[Text and item location entries]
## start

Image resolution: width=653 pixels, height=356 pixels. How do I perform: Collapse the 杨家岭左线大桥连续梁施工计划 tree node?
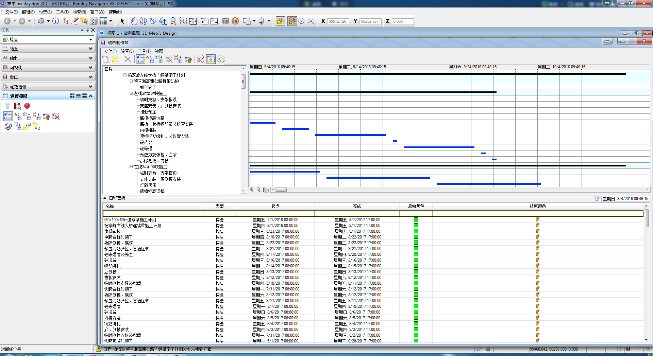125,75
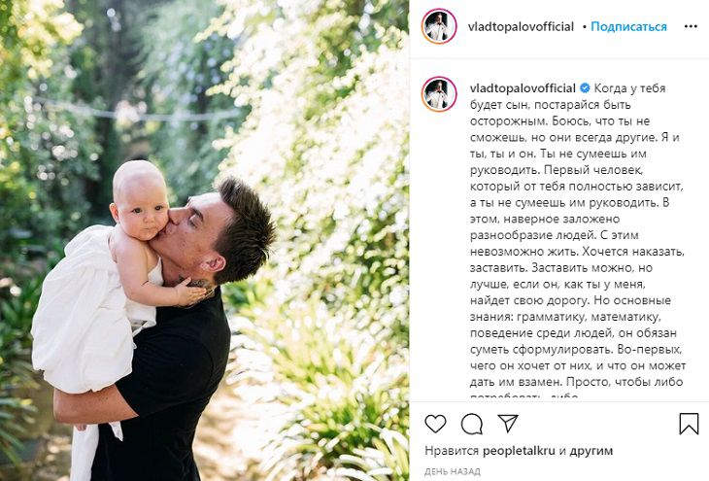Image resolution: width=709 pixels, height=481 pixels.
Task: Like the post with the heart icon
Action: pyautogui.click(x=435, y=424)
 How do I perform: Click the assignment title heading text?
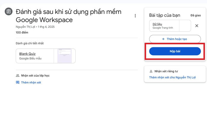tap(68, 16)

## end

TO BE DONE =
Turn every line of the items into a Markdown table with the columns "Row" and "Line." Number each row, skip blank lines, and leave out the pictures.

EXERCISE RESULT =
| Row | Line |
|---|---|
| 1 | Image resolution: width=653 pixels, height=356 pixels. How do I perform: Collapse the 杨家岭左线大桥连续梁施工计划 tree node? |
| 2 | 125,75 |
| 3 | Image resolution: width=709 pixels, height=481 pixels. |
| 4 | Task: Like the post with the heart icon |
| 5 | Action: pyautogui.click(x=435, y=424) |
| 6 |  How do I perform: Click the assignment title heading text? |
| 7 | tap(68, 16) |